The data engineer's job is to ensure reliable, high-quality data pipelines that fuel analytics, machine learning, and operational use cases. But there's a growing problem--data quality testing is becoming an unsustainable burden. You don't have the time to write exhaustive data quality tests, and even if you did, you lack full context on business data usage. Meanwhile, business data stewards don't have the skills to program or even tweak these tests. The reality is that 80% of data quality tests can be generated automatically, eliminating the need for tedious manual coding. The solution? An open-source AI-driven data quality testing that learns from your data automatically while providing a simple UI, not a code-specific DSL, to review, improve, and manage your data quality test estate. Don't write tests -- use an intelligent Data Quality Test Generator.

For context, this guide presents an example of a Data Engineer at a small firm tasked with ensuring the quality and correctness of the AdventureWorks data in Postgres.

After investing just 10 minutes with TestGen in this quickstart, you get a data catalog, profiles on the data, a list of data hygiene issues, and automatically generated tests that you can use to monitor data quality; the results of the first run of those tests, and a data quality scoreboard.

Install DataOps Data Quality TestGen¶

Please install the appropriate open-source version of DataOps TestGen to follow the quick start guide to explore its features and capabilities.
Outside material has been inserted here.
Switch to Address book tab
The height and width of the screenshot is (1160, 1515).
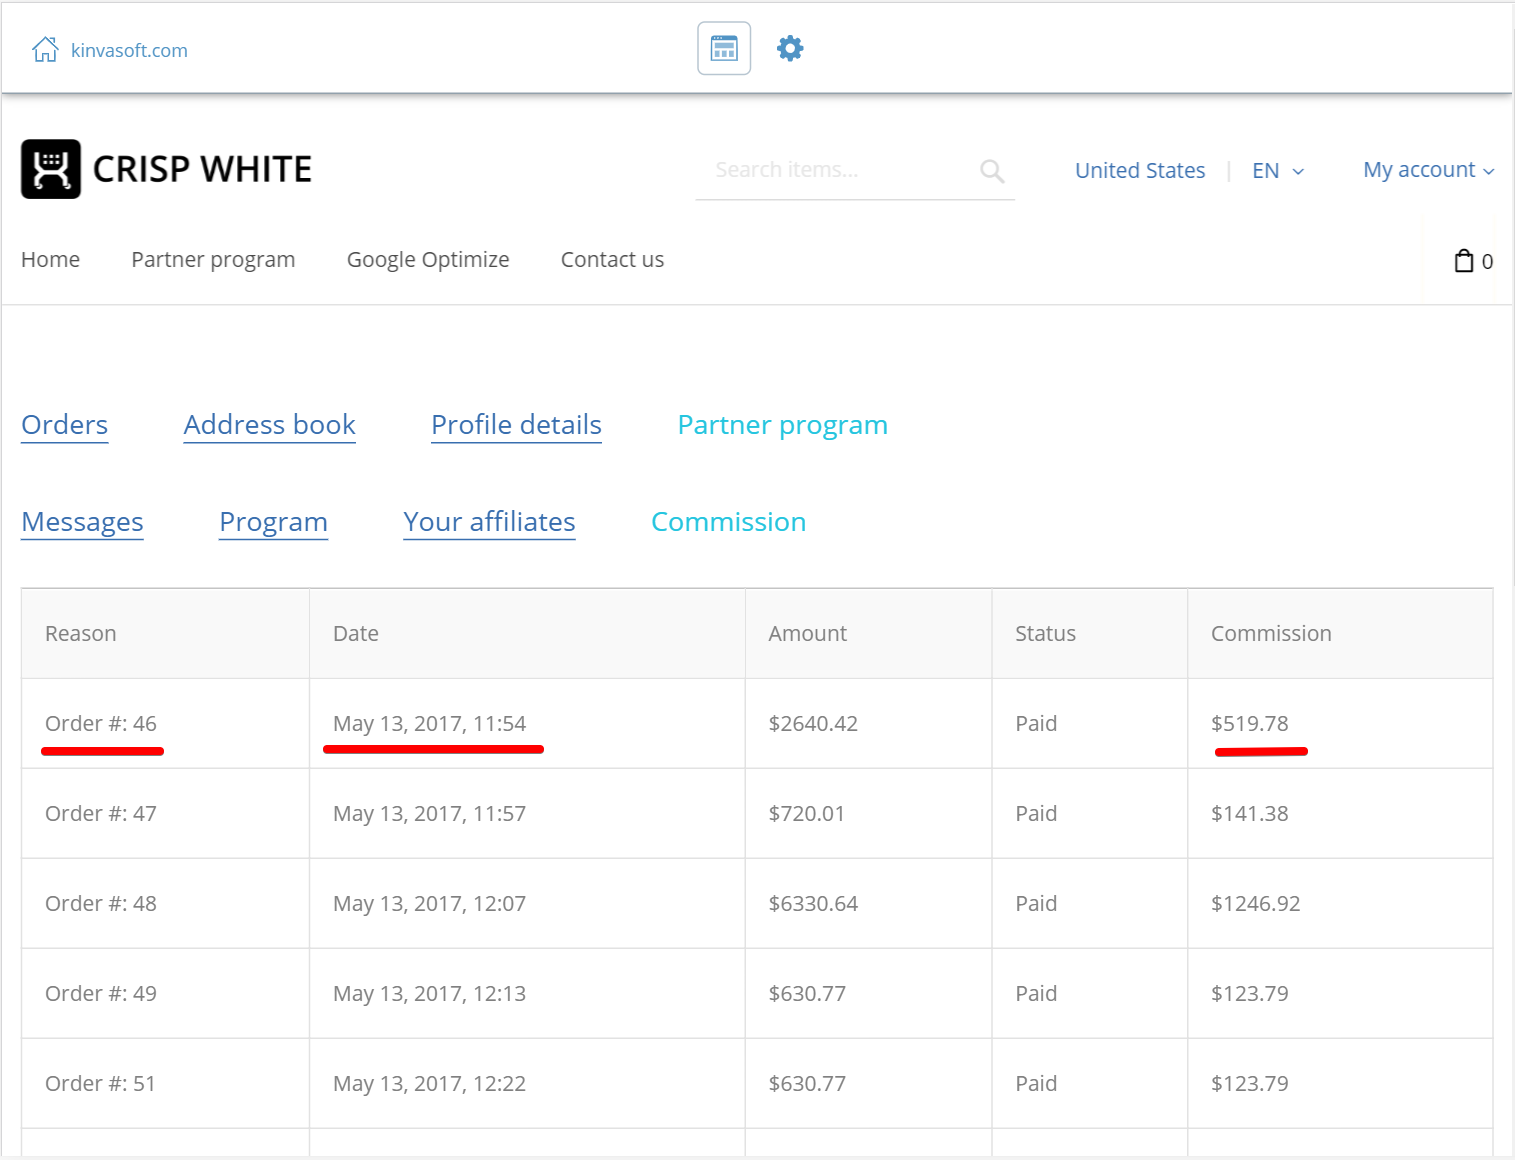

Complete the prerequisites, installation, and demo setup steps described in Install TestGen on Windows or Install TestGen on Mac/Linux or, if you are an expert, install via Python 'pip install.' If you are brand new, follow our Quick Start demo tutorial for a walk-through of the software.

Make An Azure SQL Database or Azure Synapse Analytics Database With Sample Data¶

To enable you to use this walk-through, you must load data into Azure SQL Database or Synapse Analytics. Then, you can use TestGen against that data to run profiling/testing for data quality. The example data source contains a data warehouse for AdventureWorks, an imaginary online e-commerce organization. Microsoft created the AdventureWorks data warehouse example data. In this example, we use a handy Github repository from Sripathi that contains all the files we need with AdventureWorks data. Please go to this link, do a git pull of the repo, and download all the data files to your local machine.

Once the data is on your machine, you must load it into Azure SQL Database or Synapse Analytics tables. A straightforward way is to use an open-source database tool to load the CSV files automatically into a Azure SQL Database or Azure Synapse Analytics. Here is an example of the utility from Pycharms to automatically load data into a database and create tables from CSV files.

Once you have loaded all the tables into Azure SQL Database or Synapse Analytics, you can begin with TestGen.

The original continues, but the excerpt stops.